The material in each chapter is systematically laid out in the following order:

  • Chapter Title
  • Byline
  • Abstract
  • Key Words
  • Introduction
  • Discussions of Topics
  • Conclusions
  • List of References

I like summaries and abstracts in books. They save valuable time. If you are one of those who wants to get a gist of what is discussed in a chapter, I urge you to read, reread and even memorize the Abstract at the beginning of each chapter. Then think of situations in your own past or present wherein an event relating to that chapter subject occurred.

For example in chapter 2, Evolutionary Perspectives on Interpersonal Acceptance and Rejection, the chapter authors Mark R. Leary and Catherine A. Cottrell write in their Abstract that our ancestors established and maintained relationships with others because they thought that was among the “most crucial tasks” facing them.

They explain that human beings not only seek acceptance from others but also “respond adaptively to threats of social rejection.” Depending on their learned attitudes and behaviors, that response could range in a scale from indifference to violent rage. Leary and Cottrell add that people also “avoid and reject individuals who are judged to be poor relational partners and group members.”

What this chapter does is to examine:

  • the interplay of these opposing inclinations
  • the evolved adaptations that may underlie them
  • the implications of an evolutionary perspective for understanding emotional behavioral reactions to interpersonal rejection.

What may seem surprising to you is that social exclusion and rejection was a necessity in our evolution, the authors write. And it was necessary for our survival, believe it or not. Why? Because “solitary individuals were unlikely to survive, reproduce and have offspring who survived to reproduce,” in the wild, especially in the company of large mammals who had brute strength, claws, fangs, ferocity, and speed.

So our ancestors had to learn to live together and cooperate with one another, and work as teams. Or perish. And if that meant living with social rejection, they had no choice. One for all, all for one.

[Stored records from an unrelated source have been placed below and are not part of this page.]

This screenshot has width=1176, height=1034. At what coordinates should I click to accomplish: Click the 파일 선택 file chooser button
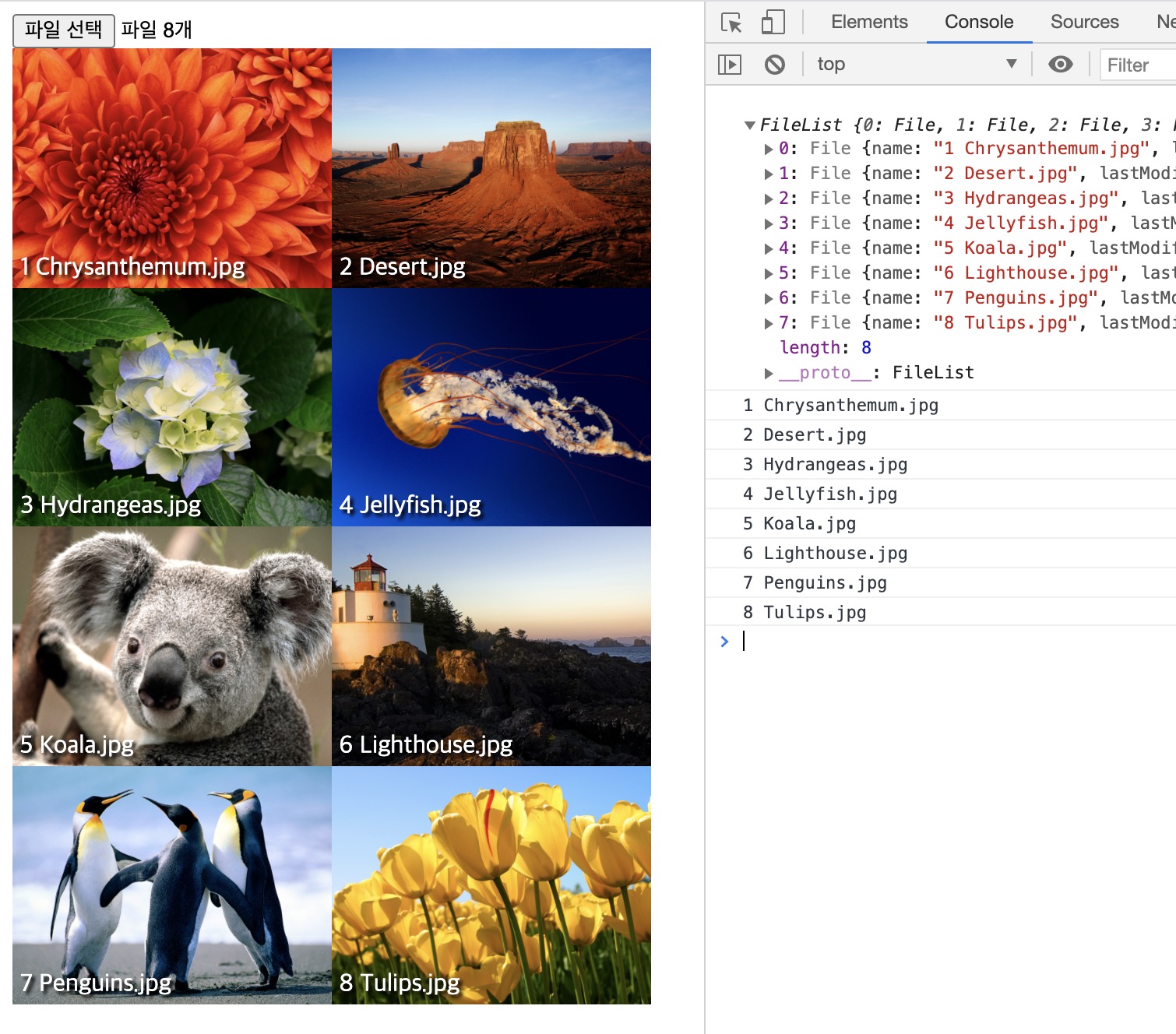click(64, 30)
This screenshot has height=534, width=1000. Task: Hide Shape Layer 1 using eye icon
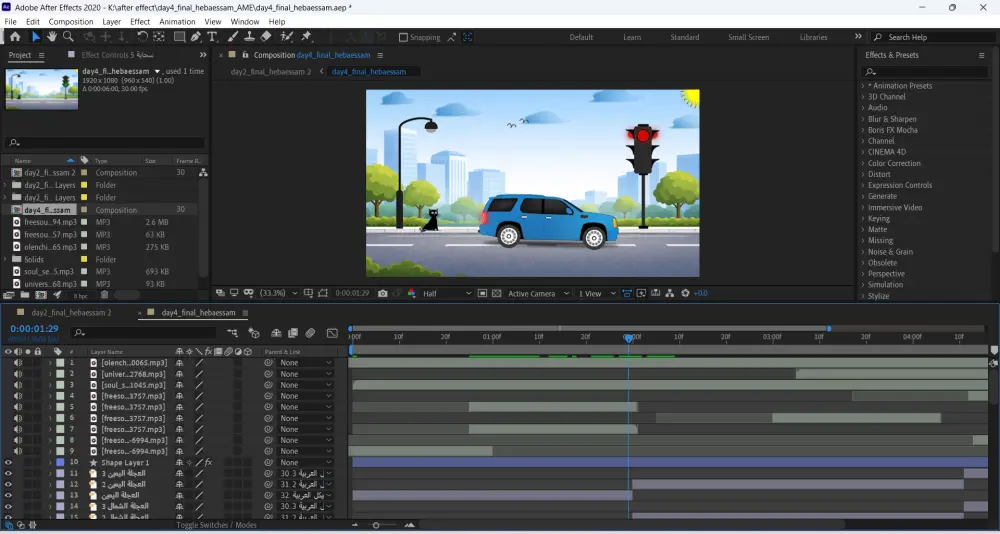[8, 463]
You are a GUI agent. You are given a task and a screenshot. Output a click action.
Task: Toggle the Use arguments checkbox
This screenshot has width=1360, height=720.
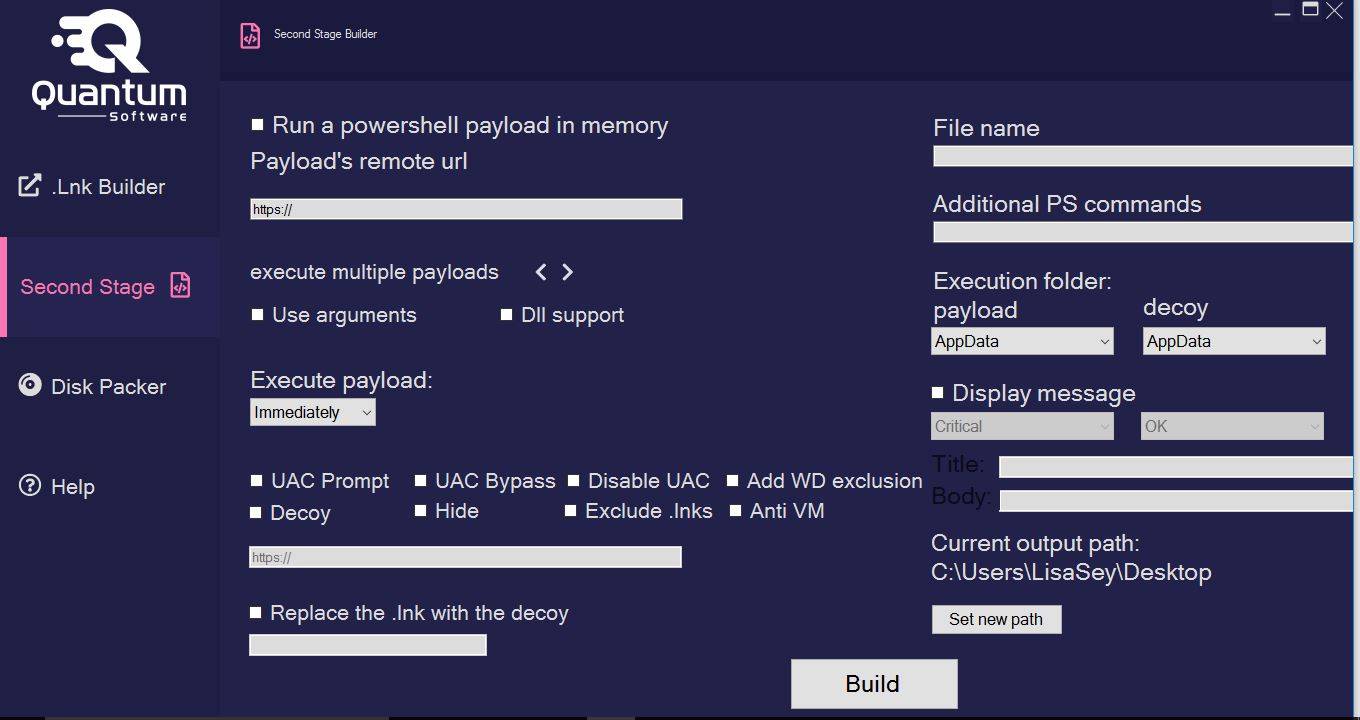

This is an eye-opening book with a tremendous amount of research and discussion on an issue that’s rather uncommon in psychology books: social exclusion.

C. Nathan DeWall is an Associate Professor of Psychology at the University of Kentucky. He has published over 100 peer-reviewed articles, chapters, and books.  The Association for Psychological Science identified him as a “Rising Star,” and the Foundation for Personality and Social Psychology awarded him a SAGE Young Scholars Award. He is a sought-after speaker. This year he will be giving talks in Australia, China, Hong Kong, Luxembourg, the Netherlands, and many locations in the United States.

His research on social connections is currently supported by grants from the National Institutes of Health, the National Science Foundation, and the Templeton Foundation. He has been frequently featured in the national media, including in the Harvard Business Review, the Los Angeles Times, the New York Times, Time and National Public Radio.